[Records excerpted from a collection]
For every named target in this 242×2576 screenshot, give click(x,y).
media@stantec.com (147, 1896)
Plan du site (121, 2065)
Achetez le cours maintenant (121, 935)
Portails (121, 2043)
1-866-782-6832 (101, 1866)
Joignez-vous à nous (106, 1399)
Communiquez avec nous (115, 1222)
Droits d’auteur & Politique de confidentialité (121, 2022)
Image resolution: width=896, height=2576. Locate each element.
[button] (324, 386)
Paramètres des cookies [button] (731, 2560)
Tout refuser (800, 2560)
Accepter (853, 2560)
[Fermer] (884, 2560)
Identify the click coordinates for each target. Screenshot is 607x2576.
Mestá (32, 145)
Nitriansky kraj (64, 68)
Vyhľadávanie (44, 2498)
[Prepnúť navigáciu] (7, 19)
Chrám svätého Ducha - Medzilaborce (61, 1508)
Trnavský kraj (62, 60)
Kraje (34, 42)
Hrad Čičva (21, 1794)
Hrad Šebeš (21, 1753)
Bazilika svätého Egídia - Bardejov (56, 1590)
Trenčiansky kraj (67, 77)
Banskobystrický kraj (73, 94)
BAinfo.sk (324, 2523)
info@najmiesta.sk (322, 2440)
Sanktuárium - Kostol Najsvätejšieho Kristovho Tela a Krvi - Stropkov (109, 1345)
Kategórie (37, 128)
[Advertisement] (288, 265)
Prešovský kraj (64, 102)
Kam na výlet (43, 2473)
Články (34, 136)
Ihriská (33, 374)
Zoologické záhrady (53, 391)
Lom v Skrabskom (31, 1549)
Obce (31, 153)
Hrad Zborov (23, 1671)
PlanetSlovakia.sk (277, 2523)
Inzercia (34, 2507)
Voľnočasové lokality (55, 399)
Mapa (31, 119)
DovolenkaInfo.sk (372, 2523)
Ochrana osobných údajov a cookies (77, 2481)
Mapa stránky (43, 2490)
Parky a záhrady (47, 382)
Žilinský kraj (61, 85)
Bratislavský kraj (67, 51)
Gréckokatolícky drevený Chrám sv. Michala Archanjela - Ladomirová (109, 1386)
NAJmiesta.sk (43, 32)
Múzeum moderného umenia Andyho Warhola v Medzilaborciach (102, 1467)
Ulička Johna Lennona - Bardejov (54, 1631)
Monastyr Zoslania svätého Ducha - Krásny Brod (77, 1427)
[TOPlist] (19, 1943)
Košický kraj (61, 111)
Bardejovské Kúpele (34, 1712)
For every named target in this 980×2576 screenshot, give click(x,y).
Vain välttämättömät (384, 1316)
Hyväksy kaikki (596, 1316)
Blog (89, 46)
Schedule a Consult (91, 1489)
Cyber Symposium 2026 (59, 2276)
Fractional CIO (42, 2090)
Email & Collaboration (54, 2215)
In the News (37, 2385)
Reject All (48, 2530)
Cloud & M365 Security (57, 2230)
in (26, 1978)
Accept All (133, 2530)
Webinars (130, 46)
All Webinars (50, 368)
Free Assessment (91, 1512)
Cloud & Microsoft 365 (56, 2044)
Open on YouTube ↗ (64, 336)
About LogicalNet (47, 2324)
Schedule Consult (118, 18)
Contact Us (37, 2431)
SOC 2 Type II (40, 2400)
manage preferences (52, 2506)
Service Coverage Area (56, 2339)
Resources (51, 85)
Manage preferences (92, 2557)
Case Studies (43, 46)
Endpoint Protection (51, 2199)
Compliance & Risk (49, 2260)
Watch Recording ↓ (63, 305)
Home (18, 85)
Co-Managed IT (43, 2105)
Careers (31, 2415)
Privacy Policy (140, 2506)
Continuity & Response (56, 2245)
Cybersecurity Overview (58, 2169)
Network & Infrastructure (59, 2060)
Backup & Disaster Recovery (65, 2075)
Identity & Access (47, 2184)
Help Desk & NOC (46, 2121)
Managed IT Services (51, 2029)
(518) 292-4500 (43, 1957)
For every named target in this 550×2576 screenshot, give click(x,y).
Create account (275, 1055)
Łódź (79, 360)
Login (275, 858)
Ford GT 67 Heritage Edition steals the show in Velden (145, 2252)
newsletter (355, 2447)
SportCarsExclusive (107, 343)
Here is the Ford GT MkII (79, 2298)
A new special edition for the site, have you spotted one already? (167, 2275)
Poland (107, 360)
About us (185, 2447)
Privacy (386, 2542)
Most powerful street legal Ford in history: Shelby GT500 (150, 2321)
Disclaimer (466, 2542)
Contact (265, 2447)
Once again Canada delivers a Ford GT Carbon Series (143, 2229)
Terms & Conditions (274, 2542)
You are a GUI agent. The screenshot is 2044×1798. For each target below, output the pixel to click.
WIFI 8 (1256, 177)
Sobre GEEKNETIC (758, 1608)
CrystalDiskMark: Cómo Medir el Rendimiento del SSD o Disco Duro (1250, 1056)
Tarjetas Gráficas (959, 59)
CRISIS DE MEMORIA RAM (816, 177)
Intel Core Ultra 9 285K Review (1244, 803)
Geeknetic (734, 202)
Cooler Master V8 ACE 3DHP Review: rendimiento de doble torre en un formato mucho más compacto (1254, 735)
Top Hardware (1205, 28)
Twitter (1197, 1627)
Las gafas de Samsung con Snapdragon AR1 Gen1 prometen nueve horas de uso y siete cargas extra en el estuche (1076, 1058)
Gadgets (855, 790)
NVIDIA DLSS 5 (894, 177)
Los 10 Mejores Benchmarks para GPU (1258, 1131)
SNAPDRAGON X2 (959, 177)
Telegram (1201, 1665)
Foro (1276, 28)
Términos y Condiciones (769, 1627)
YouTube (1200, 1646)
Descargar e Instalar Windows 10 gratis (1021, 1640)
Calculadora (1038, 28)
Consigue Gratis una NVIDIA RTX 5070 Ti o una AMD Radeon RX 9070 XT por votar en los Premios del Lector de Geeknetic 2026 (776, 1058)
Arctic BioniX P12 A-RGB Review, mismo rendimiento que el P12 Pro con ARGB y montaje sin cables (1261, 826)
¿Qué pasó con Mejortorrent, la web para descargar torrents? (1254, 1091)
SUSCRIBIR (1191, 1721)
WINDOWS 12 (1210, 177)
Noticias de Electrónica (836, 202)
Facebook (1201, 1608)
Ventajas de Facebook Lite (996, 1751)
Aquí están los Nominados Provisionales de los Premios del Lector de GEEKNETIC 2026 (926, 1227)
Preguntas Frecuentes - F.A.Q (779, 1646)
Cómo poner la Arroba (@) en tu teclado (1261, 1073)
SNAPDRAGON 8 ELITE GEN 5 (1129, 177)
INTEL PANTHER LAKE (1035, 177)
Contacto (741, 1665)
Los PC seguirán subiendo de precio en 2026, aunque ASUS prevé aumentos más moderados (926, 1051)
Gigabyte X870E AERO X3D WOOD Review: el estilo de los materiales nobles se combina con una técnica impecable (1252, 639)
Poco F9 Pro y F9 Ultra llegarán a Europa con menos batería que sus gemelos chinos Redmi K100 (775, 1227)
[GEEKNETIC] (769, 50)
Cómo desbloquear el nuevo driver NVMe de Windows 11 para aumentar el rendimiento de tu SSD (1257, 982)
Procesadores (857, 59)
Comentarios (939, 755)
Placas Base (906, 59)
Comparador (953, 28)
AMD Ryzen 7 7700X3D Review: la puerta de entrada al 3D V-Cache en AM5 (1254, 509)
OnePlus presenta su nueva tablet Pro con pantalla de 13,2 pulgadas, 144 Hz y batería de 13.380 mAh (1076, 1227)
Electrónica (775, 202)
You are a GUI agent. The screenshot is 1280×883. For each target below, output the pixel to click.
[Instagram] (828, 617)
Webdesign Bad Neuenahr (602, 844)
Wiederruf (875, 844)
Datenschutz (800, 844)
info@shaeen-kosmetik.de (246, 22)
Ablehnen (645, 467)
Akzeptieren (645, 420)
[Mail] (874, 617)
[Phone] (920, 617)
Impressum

* **Directions**:
All entries must be repeated verbatim.

* **Response to this task**:
For every named target in this 242×2576 screenshot, give click(x,y).
media@stantec.com (147, 1896)
Plan du site (121, 2065)
Achetez le cours maintenant (121, 935)
Portails (121, 2043)
1-866-782-6832 (101, 1866)
Joignez-vous à nous (106, 1399)
Communiquez avec nous (115, 1222)
Droits d’auteur & Politique de confidentialité (121, 2022)
Image resolution: width=896, height=2576. Locate each element.
[button] (324, 386)
Paramètres des cookies [button] (731, 2560)
Tout refuser (800, 2560)
Accepter (853, 2560)
[Fermer] (884, 2560)
Identify the click coordinates for each target. Screenshot is 607x2576.
Mestá (32, 145)
Nitriansky kraj (64, 68)
Vyhľadávanie (44, 2498)
[Prepnúť navigáciu] (7, 19)
Chrám svätého Ducha - Medzilaborce (61, 1508)
Trnavský kraj (62, 60)
Kraje (34, 42)
Hrad Čičva (21, 1794)
Hrad Šebeš (21, 1753)
Bazilika svätého Egídia - Bardejov (56, 1590)
Trenčiansky kraj (67, 77)
Banskobystrický kraj (73, 94)
BAinfo.sk (324, 2523)
info@najmiesta.sk (322, 2440)
Sanktuárium - Kostol Najsvätejšieho Kristovho Tela a Krvi - Stropkov (109, 1345)
Kategórie (37, 128)
[Advertisement] (288, 265)
Prešovský kraj (64, 102)
Kam na výlet (43, 2473)
Články (34, 136)
Ihriská (33, 374)
Zoologické záhrady (53, 391)
Lom v Skrabskom (31, 1549)
Obce (31, 153)
Hrad Zborov (23, 1671)
PlanetSlovakia.sk (277, 2523)
Inzercia (34, 2507)
Voľnočasové lokality (55, 399)
Mapa (31, 119)
DovolenkaInfo.sk (372, 2523)
Ochrana osobných údajov a cookies (77, 2481)
Mapa stránky (43, 2490)
Parky a záhrady (47, 382)
Žilinský kraj (61, 85)
Bratislavský kraj (67, 51)
Gréckokatolícky drevený Chrám sv. Michala Archanjela - Ladomirová (109, 1386)
NAJmiesta.sk (43, 32)
Múzeum moderného umenia Andyho Warhola v Medzilaborciach (102, 1467)
Ulička Johna Lennona - Bardejov (54, 1631)
Monastyr Zoslania svätého Ducha - Krásny Brod (77, 1427)
[TOPlist] (19, 1943)
Košický kraj (61, 111)
Bardejovské Kúpele (34, 1712)
For every named target in this 980×2576 screenshot, give click(x,y).
Vain välttämättömät (384, 1316)
Hyväksy kaikki (596, 1316)
Blog (89, 46)
Schedule a Consult (91, 1489)
Cyber Symposium 2026 (59, 2276)
Fractional CIO (42, 2090)
Email & Collaboration (54, 2215)
In the News (37, 2385)
Reject All (48, 2530)
Cloud & M365 Security (57, 2230)
in (26, 1978)
Accept All (133, 2530)
Webinars (130, 46)
All Webinars (50, 368)
Free Assessment (91, 1512)
Cloud & Microsoft 365 (56, 2044)
Open on YouTube ↗ (64, 336)
About LogicalNet (47, 2324)
Schedule Consult (118, 18)
Contact Us (37, 2431)
SOC 2 Type II (40, 2400)
manage preferences (52, 2506)
Service Coverage Area (56, 2339)
Resources (51, 85)
Manage preferences (92, 2557)
Case Studies (43, 46)
Endpoint Protection (51, 2199)
Compliance & Risk (49, 2260)
Watch Recording ↓ (63, 305)
Home (18, 85)
Co-Managed IT (43, 2105)
Careers (31, 2415)
Privacy Policy (140, 2506)
Continuity & Response (56, 2245)
Cybersecurity Overview (58, 2169)
Network & Infrastructure (59, 2060)
Backup & Disaster Recovery (65, 2075)
Identity & Access (47, 2184)
Help Desk & NOC (46, 2121)
Managed IT Services (51, 2029)
(518) 292-4500 (43, 1957)
For every named target in this 550×2576 screenshot, give click(x,y).
Create account (275, 1055)
Łódź (79, 360)
Login (275, 858)
Ford GT 67 Heritage Edition steals the show in Velden (145, 2252)
newsletter (355, 2447)
SportCarsExclusive (107, 343)
Here is the Ford GT MkII (79, 2298)
A new special edition for the site, have you spotted one already? (167, 2275)
Poland (107, 360)
About us (185, 2447)
Privacy (386, 2542)
Most powerful street legal Ford in history: Shelby GT500 (150, 2321)
Disclaimer (466, 2542)
Contact (265, 2447)
Once again Canada delivers a Ford GT Carbon Series (143, 2229)
Terms & Conditions (274, 2542)
You are a GUI agent. The screenshot is 2044×1798. For each target below, output the pixel to click.
WIFI 8 (1256, 177)
Sobre GEEKNETIC (758, 1608)
CrystalDiskMark: Cómo Medir el Rendimiento del SSD o Disco Duro (1250, 1056)
Tarjetas Gráficas (959, 59)
CRISIS DE MEMORIA RAM (816, 177)
Intel Core Ultra 9 285K Review (1244, 803)
Geeknetic (734, 202)
Cooler Master V8 ACE 3DHP Review: rendimiento de doble torre en un formato mucho más compacto (1254, 735)
Top Hardware (1205, 28)
Twitter (1197, 1627)
Las gafas de Samsung con Snapdragon AR1 Gen1 prometen nueve horas de uso y siete cargas extra en el estuche (1076, 1058)
Gadgets (855, 790)
NVIDIA DLSS 5 (894, 177)
Los 10 Mejores Benchmarks para GPU (1258, 1131)
SNAPDRAGON X2 (959, 177)
Telegram (1201, 1665)
Foro (1276, 28)
Términos y Condiciones (769, 1627)
YouTube (1200, 1646)
Descargar e Instalar Windows 10 gratis (1021, 1640)
Calculadora (1038, 28)
Consigue Gratis una NVIDIA RTX 5070 Ti o una AMD Radeon RX 9070 XT por votar en los Premios del Lector de Geeknetic 2026 (776, 1058)
Arctic BioniX P12 A-RGB Review, mismo rendimiento que el P12 Pro con ARGB y montaje sin cables (1261, 826)
¿Qué pasó con Mejortorrent, la web para descargar torrents? (1254, 1091)
SUSCRIBIR (1191, 1721)
WINDOWS 12 (1210, 177)
Noticias de Electrónica (836, 202)
Facebook (1201, 1608)
Ventajas de Facebook Lite (996, 1751)
Aquí están los Nominados Provisionales de los Premios del Lector de GEEKNETIC 2026 (926, 1227)
Preguntas Frecuentes - F.A.Q (779, 1646)
Cómo poner la Arroba (@) en tu teclado (1261, 1073)
SNAPDRAGON 8 ELITE GEN 5 (1129, 177)
INTEL PANTHER LAKE (1035, 177)
Contacto (741, 1665)
Los PC seguirán subiendo de precio en 2026, aunque ASUS prevé aumentos más moderados (926, 1051)
Gigabyte X870E AERO X3D WOOD Review: el estilo de los materiales nobles se combina con una técnica impecable (1252, 639)
Poco F9 Pro y F9 Ultra llegarán a Europa con menos batería que sus gemelos chinos Redmi K100 (775, 1227)
[GEEKNETIC] (769, 50)
Cómo desbloquear el nuevo driver NVMe de Windows 11 para aumentar el rendimiento de tu SSD (1257, 982)
Procesadores (857, 59)
Comentarios (939, 755)
Placas Base (906, 59)
Comparador (953, 28)
AMD Ryzen 7 7700X3D Review: la puerta de entrada al 3D V-Cache en AM5 (1254, 509)
OnePlus presenta su nueva tablet Pro con pantalla de 13,2 pulgadas, 144 Hz y batería de 13.380 mAh (1076, 1227)
Electrónica (775, 202)
You are a GUI agent. The screenshot is 1280×883. For each target below, output the pixel to click.
[Instagram] (828, 617)
Webdesign Bad Neuenahr (602, 844)
Wiederruf (875, 844)
Datenschutz (800, 844)
info@shaeen-kosmetik.de (246, 22)
Ablehnen (645, 467)
Akzeptieren (645, 420)
[Mail] (874, 617)
[Phone] (920, 617)
Impressum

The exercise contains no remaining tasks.